→ Task details
Write out every line below that includes the word "will".

→ Data supplied
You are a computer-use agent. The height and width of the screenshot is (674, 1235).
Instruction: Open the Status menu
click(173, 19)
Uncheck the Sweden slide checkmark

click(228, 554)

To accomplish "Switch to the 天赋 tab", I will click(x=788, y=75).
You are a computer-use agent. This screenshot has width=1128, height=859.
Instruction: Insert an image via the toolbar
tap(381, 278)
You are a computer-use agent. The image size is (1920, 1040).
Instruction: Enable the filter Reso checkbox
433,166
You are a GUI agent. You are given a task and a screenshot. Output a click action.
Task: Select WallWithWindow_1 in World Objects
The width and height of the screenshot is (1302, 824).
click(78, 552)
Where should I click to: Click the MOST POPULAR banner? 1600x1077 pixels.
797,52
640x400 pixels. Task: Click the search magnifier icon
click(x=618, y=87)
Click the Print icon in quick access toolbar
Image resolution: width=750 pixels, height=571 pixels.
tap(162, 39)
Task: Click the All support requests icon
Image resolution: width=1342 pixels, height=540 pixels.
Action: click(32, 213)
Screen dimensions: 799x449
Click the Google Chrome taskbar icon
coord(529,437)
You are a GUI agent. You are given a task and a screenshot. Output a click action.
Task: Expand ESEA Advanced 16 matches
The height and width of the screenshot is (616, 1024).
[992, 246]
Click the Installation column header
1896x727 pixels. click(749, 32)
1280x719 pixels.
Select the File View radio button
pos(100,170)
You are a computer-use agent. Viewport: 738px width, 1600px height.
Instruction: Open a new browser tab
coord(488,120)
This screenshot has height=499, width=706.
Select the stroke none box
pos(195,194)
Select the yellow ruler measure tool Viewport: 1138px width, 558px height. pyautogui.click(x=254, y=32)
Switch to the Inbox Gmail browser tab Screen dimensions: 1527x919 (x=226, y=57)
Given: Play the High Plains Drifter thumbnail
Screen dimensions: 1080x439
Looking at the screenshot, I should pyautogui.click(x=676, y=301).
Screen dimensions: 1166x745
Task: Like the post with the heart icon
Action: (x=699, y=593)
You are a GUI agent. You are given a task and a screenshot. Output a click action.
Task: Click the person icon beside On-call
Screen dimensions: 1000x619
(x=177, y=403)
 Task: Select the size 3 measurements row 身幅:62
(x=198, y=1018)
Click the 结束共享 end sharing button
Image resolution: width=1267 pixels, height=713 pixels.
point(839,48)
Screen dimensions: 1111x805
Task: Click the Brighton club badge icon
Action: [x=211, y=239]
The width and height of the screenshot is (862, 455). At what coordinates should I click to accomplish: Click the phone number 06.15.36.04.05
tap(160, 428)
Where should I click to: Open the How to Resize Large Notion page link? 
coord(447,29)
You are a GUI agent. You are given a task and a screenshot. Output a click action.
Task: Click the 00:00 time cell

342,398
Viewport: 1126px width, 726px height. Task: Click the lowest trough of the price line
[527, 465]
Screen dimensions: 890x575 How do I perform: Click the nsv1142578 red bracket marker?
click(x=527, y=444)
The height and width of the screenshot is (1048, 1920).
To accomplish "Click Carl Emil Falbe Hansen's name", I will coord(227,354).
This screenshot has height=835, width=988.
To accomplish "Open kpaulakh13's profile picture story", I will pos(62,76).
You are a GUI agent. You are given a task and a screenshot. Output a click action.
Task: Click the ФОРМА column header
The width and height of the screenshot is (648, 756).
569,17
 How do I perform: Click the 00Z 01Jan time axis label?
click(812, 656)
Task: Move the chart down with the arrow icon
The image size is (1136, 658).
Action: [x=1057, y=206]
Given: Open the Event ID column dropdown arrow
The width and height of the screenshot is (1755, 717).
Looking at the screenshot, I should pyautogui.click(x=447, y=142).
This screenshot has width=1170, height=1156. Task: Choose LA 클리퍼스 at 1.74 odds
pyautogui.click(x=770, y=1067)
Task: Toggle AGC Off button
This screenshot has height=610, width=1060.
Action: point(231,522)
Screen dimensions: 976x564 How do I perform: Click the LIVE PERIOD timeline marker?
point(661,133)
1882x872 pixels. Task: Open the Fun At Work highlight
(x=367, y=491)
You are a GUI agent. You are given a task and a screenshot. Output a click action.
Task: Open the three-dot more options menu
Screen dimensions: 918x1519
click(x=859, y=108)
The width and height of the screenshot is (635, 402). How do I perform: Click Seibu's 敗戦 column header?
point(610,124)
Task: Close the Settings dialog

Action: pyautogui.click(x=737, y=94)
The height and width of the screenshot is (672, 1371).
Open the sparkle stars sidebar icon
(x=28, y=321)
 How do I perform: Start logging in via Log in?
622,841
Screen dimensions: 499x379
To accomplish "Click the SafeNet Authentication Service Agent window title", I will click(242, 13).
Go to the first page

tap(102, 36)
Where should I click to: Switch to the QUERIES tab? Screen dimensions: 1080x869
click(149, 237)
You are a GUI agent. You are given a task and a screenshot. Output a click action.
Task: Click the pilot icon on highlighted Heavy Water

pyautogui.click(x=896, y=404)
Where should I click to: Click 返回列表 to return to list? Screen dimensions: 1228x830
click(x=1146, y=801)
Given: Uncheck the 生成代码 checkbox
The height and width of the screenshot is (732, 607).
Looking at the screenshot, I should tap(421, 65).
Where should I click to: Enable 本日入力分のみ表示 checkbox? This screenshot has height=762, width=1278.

→ Exercise output
To accomplish "Switch to the 天赋 tab", I will click(x=788, y=75).
To accomplish "Click Carl Emil Falbe Hansen's name", I will coord(227,354).
To accomplish "Open kpaulakh13's profile picture story", I will pos(62,76).
To accomplish "Click the SafeNet Authentication Service Agent window title", I will click(242, 13).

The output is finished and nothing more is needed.